Some specific patterns worth watching for, drawn from the territory Hinnen maps:

  • The catastrophizing loop: consuming increasingly alarming content to prepare for worst-case scenarios, which amplifies anxiety rather than resolving it.
  • The reassurance seek: hunting for the headline that says everything will be fine, which provides temporary relief but no actual equanimity.
  • The outrage cycle: staying engaged through moral indignation, which can feel virtuous but often functions as a form of agitation masquerading as awareness.
  • The numbing withdrawal: swinging to the opposite extreme and disengaging entirely, which can look like equanimity but is often closer to suppression.

The Middle Path and the Media Feed

This is where Hinnen's essay connects most directly to foundational Buddhist psychology, even if it doesn't necessarily use that language explicitly.
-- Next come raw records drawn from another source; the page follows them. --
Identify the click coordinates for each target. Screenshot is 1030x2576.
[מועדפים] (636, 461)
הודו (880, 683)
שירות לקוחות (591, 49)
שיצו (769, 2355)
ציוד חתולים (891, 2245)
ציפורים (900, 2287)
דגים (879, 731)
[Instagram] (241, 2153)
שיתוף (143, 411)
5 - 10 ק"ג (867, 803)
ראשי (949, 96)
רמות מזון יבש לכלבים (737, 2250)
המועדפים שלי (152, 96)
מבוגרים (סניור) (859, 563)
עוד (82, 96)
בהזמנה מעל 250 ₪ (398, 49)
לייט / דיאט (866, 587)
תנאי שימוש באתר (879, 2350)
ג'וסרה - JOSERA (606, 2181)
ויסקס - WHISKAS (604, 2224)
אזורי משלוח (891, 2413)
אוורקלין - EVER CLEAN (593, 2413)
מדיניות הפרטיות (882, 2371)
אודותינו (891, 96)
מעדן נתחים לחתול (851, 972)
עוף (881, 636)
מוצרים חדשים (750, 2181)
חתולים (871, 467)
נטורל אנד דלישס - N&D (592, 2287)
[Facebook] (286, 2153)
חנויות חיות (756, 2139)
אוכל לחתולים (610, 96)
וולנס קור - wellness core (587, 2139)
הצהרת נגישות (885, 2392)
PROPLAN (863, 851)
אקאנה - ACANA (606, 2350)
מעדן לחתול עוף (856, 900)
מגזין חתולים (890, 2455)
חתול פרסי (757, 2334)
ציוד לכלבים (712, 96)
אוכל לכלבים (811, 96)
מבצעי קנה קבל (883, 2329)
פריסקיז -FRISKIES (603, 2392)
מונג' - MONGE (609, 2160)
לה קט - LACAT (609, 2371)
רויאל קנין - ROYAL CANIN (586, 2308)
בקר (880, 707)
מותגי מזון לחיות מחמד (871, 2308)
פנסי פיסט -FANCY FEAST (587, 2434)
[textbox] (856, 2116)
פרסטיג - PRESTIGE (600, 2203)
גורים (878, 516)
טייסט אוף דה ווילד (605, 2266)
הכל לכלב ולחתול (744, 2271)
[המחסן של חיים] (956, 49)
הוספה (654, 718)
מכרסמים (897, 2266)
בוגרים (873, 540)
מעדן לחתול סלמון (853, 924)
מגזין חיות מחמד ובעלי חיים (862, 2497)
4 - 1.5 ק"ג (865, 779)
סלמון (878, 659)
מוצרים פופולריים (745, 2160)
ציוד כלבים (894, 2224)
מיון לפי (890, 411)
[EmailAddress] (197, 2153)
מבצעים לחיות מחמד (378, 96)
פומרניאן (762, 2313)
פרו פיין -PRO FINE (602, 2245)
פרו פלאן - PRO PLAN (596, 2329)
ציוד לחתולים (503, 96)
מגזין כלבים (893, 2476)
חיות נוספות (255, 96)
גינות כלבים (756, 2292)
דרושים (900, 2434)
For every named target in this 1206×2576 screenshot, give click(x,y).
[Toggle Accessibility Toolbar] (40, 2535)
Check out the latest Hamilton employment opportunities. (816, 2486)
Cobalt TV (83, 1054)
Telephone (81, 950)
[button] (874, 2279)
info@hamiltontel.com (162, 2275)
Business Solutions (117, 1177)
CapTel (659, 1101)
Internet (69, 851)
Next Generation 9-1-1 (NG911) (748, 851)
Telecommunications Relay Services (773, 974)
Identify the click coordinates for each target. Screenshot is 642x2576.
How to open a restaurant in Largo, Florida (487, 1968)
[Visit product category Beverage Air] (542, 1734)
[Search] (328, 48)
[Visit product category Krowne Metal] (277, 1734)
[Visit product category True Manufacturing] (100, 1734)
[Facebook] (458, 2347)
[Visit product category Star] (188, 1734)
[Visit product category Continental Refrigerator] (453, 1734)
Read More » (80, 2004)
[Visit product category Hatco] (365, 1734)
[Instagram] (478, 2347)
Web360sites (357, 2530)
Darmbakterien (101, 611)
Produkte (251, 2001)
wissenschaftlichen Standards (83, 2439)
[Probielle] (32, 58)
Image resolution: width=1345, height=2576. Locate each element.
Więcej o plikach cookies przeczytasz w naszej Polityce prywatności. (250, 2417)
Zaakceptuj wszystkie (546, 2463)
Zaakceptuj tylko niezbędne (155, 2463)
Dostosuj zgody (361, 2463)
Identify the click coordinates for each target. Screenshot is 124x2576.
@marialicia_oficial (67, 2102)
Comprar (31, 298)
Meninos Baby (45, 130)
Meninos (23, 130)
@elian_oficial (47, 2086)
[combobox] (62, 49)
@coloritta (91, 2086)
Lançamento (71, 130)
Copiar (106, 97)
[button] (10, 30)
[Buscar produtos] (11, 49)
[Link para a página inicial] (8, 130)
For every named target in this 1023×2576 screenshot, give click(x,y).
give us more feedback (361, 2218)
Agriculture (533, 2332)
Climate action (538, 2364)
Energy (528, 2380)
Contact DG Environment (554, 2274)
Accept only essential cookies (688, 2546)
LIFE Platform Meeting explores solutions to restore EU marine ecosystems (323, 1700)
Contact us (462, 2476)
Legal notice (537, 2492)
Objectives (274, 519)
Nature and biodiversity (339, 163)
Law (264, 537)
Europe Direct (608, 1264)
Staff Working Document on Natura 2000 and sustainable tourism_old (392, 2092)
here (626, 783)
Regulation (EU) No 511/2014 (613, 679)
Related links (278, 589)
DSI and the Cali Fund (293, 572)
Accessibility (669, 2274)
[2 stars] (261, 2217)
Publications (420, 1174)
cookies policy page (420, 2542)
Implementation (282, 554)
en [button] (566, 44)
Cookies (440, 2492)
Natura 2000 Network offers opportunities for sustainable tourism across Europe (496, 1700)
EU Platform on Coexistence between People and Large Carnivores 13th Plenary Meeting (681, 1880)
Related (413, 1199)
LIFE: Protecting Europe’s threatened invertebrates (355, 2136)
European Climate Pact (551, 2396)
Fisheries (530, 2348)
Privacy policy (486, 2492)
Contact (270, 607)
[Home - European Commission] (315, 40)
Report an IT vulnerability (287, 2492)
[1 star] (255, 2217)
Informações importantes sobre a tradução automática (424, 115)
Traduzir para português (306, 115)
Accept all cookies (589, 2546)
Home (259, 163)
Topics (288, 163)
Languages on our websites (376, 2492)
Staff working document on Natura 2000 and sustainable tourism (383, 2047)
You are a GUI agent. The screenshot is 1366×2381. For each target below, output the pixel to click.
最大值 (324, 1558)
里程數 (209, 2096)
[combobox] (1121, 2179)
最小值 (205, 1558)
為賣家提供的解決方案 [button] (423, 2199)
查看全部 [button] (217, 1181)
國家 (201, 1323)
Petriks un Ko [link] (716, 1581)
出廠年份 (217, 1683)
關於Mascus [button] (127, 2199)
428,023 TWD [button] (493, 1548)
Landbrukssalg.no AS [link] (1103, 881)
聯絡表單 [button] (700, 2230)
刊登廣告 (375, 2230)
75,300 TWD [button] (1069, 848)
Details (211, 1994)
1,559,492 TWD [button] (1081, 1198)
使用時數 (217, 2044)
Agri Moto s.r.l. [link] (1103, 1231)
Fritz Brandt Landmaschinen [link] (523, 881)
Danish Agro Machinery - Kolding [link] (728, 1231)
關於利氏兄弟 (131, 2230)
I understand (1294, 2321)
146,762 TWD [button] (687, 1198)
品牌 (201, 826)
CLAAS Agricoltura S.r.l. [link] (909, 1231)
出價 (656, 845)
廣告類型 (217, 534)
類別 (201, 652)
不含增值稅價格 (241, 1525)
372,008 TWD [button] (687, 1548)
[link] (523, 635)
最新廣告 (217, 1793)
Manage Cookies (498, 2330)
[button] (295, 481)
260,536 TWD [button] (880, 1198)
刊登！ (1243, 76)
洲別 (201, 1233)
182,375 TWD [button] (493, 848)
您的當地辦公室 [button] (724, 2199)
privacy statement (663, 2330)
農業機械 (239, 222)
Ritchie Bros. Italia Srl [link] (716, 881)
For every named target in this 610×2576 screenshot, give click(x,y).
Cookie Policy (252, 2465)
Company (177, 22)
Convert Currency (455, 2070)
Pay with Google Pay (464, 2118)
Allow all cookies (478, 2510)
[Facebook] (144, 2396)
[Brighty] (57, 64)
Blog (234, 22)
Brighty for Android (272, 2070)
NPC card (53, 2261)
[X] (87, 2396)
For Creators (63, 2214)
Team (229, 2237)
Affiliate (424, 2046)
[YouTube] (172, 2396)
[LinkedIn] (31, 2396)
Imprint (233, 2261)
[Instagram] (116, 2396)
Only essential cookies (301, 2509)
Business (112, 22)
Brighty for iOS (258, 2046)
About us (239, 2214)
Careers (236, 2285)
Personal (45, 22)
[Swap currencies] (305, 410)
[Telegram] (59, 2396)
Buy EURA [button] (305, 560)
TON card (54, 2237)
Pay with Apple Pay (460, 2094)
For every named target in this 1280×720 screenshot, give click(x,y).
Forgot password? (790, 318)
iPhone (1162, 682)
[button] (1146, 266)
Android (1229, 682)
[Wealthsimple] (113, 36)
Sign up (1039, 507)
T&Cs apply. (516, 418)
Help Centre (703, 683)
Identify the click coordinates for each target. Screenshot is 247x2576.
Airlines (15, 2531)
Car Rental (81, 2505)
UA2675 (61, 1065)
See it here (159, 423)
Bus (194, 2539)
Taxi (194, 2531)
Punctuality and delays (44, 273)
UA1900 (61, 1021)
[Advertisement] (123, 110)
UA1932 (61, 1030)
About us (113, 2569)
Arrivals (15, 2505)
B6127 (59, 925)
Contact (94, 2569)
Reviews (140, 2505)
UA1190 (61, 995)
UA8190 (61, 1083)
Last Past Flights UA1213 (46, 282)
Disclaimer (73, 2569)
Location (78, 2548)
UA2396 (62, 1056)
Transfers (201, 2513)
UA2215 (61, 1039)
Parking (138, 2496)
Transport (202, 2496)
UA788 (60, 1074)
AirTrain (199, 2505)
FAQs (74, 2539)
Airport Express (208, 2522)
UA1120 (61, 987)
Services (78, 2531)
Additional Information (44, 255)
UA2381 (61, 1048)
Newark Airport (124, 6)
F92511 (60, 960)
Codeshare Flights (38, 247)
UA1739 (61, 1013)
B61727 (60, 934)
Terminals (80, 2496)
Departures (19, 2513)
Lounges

The middle path, the teaching that sits at the heart of so much contemplative tradition, is not about moderation in the mild, compromise-everything sense. It's about finding the orientation that is neither grasping nor aversive, neither flooding nor numbing.

Applied to news consumption, that looks less like a rigid media diet and more like a quality of presence. The question isn't how many minutes you spend reading the news. It's whether you're reading from a place of groundedness or from a place of reaction. That distinction is subtle, but for anyone who has worked with a teacher like Hinnen, it's the distinction that changes everything.

What Teachers Like Hinnen Are Seeing

The fact that a certified mindfulness teacher is writing opinion essays about news consumption in 2026 tells us something about where the practice community's attention is right now. This isn't the first time the intersection of media habits and mental health has come up in contemplative spaces, but the framing Hinnen brings, rooted in the mind's structural tendency toward extremes rather than in media criticism, feels particularly generative.

It moves the conversation out of the realm of platform accountability, though that matters too, and into the realm of self-knowledge. Which is, ultimately, where every mindfulness teaching lands. You cannot change the news cycle. You can change your relationship to how you meet it.

Hinnen's "Hot Takes" is a short essay, but it lands with the weight of a teaching that practitioners at every level can actually use. It doesn't ask you to be less informed. It asks you to be more awake to the machinery running underneath your attention as you inform yourself. For anyone who has ever sat with a restless mind on the cushion and then wondered why the restlessness seemed to follow them off it, this piece offers a clear, if quietly demanding, answer.